The company said it had secured 251mln contracts so far this year down from 1.1bn at the same stage last year while the bid pipeline total contract value had fallen to 4.7bn from 5.1bn.

The order book situation overshadowed a solid set of results for 2015 in which the company achieved 4.3% organic growth in revenues which rose to 4674mln from 4372mln the year before.

Headline profit before tax climbed 9% to 585.5mln from 535.7mln in 2014. Reported profit before tax which includes exceptional items tumbled to 112.1mln from 292.4mln the year before reflecting business disposals and write-downs on retained assets.

Earnings per share rose in line with pre-tax profits to 70.73p from 65.15p in the previous year providing healthy cover for the full-year dividend pay-out of 31.7p (2014: 29.2p).

'We have re-positioned the business away from certain non-core lower growth businesses and enter the current year in a strong strategic and financial position enabling us to raise our margin target range to between 13.0% and 14.0%' revealed Andy Parker chief executive of Capita.

'In 2016 we are targeting organic revenue growth of at least 4% driven by the combination of growth from our divisional businesses and conversion of our bid pipeline.

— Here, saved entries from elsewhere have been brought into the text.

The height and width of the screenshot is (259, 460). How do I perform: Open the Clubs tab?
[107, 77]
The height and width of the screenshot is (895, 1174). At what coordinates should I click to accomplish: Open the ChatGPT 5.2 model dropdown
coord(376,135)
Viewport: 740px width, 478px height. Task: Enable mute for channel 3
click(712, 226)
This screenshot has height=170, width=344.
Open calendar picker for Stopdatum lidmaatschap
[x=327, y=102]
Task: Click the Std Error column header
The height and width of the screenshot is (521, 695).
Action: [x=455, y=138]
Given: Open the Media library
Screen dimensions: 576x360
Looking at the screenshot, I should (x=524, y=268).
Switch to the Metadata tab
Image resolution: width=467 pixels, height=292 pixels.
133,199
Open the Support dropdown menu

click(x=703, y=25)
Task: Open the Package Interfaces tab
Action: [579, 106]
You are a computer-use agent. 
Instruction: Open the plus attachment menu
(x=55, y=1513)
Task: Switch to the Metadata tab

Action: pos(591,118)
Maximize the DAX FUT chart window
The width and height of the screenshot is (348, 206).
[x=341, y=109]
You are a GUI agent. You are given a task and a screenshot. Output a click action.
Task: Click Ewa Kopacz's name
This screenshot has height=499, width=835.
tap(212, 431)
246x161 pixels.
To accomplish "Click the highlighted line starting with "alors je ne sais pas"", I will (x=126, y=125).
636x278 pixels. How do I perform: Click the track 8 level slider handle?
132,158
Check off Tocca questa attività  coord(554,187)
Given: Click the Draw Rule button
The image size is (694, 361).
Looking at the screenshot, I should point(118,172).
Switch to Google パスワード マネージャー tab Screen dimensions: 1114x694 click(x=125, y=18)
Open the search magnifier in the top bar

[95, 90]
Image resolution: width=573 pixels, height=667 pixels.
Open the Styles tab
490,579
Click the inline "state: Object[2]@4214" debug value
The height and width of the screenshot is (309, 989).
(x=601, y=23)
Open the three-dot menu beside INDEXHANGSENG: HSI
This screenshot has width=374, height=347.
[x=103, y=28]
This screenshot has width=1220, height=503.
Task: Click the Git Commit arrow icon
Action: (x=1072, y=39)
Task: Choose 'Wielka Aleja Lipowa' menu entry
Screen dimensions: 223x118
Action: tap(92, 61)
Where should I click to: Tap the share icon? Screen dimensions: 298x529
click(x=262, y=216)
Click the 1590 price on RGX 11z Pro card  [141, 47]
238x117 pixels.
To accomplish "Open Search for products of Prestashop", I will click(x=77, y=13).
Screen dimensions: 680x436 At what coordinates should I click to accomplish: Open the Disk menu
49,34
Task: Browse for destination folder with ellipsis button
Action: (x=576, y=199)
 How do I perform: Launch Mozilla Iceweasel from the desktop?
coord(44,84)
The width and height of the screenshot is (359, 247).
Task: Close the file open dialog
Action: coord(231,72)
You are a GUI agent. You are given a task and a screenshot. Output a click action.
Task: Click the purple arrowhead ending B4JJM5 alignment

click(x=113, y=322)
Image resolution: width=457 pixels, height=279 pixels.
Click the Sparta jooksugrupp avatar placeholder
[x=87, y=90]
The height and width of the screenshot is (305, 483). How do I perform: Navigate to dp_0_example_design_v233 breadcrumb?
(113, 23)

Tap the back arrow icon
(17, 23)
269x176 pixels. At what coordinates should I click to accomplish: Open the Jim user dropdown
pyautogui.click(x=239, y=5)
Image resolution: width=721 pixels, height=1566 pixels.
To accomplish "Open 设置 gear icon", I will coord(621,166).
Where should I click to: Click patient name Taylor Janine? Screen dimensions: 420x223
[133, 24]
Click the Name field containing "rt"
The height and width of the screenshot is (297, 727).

In the longer term we remain excited about the significant structural growth opportunities in our markets and will continue to manage the business to deliver strong EPS growth cash flow and return on capital' he added.

Shore Capital's Robin Speakman said the revenue number was around 100mln below its estimate but the underlying profit before tax was in line with its forecasts.

'Net debt also missed our forecast at 1.84bn; we had factored in a better cash performance anticipating a figure of 1.76bn' Speakman said.

'Investors will look closely at the margin guidance for FY2016F this morning with guidance for the range lifted from 12.5% to 13.5% to 13.0% to 14.0% - we stress that this is likely to be as a result of slow 'new-business strain' i.e. more mature contracts in the mix as opposed to new lower margin business coming throughso not necessarily positive in the medium to long-term in our view' said Speakman who has a 'hold' recommendation on the stock.

'Guidance for organic growth this year is set at 4% (in-line with our forecast assumption) which looks a challenge to us in the context of a continued slow central government market with ministers' attention focused on BREXIT so a bit of contract hiatus is likely to continue to our minds' he added.

Panmure Gordon's Michael Donnelly meanwhile remained bearish on the stock.

'The impairment is probably not as large as we had feared but the risk now is that further impairments in other divisions will further occlude what is already an increasingly incomprehensible set of accounts' Donnelly suggested.

The company's exit from weaker businesses has clearly driven a marginal improvement in metrics but falling cash generation and conversion should remain a concern for investors as the portfolio is further rebalanced in Donnelly's view.

Shares in Capita were down 5.6% at 1011p in mid-morning trading making them comfortably the worst performers among FTSE 100 constituents.